『流浪の月』もそうだが、蜜月を描くのが憎たらしいほどうまい彼女にかかると、友樹の遅れてきた家族関係や路子と故郷のバンド仲間〈ポチ〉の友情など、美しいものほど失われ易い不条理を本気で恨みたくなる。
「ポチのように、なんでこんな死に方せんとあかんのやろと、理由を欲しがる方が普通だと思うんです。人間、ただ死んでいくのを受け入れるのは難しすぎるし、人生の意味を捏造してでも納得したいのが人情なので。でも信士たちが残り1か月で手に入れたのも結局はありふれた幸せでしかなく、別に人を幸せにするのって大げさなものじゃないのでしょうね。
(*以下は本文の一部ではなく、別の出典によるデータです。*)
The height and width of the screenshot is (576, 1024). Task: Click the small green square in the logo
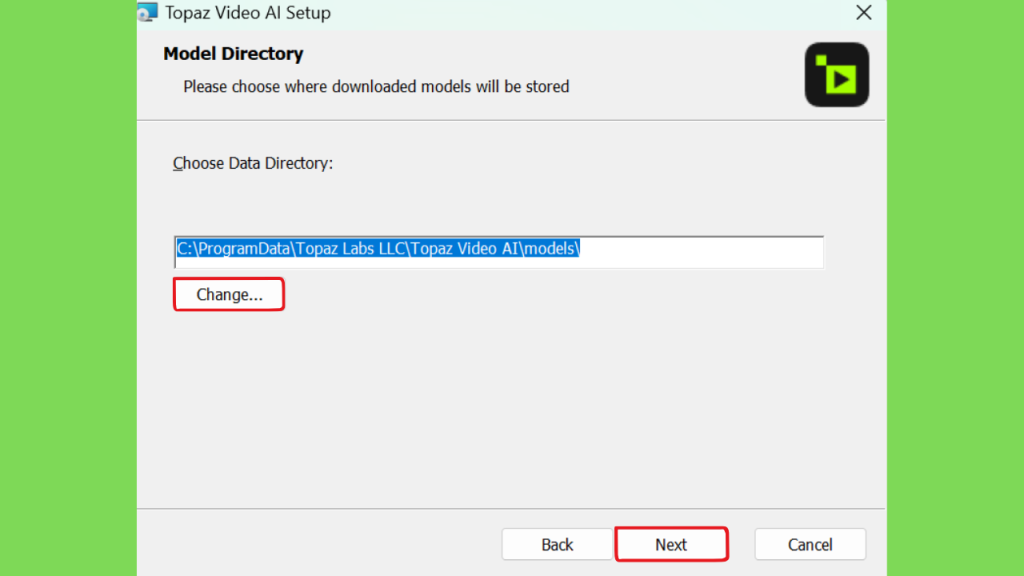821,61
その幸せも数日後には失われ、希望も残酷さも1冊にとじこめ、最後の最後に希望が僅差で逃げ切るくらいの物語になっていたらいいなと思います」
「3ページ書くのに2か月かかった」というラストでは、心理描写を極力抑え、事物の描写に徹した。書かないことで際立つものがあったり、死が生を輝かせたり、「世の中、善いことや正しいことだけでは出来ていませんもんね」と笑う作家のシビアにして温かな目線が生きた終末譚である。
【プロフィール】
凪良ゆう(なぎら・ゆう)/滋賀県生まれ。京都在住。2006年『小説花丸』に掲載された中編「恋するエゴイスト」でデビュー。翌年『花嫁はマリッジブルー』を刊行。以降、BL小説界で幅広く活躍。2017年に非BL作品『神様のビオトープ』で注目され、2019年刊行の『流浪の月』は2020年度本屋大賞第1位に選出されベストセラーに。著書は他に『わたしの美しい庭』等。本書は初版に限り、雪絵視点によるスピンオフ短編「イスパハン」が付録に。158cm、A型。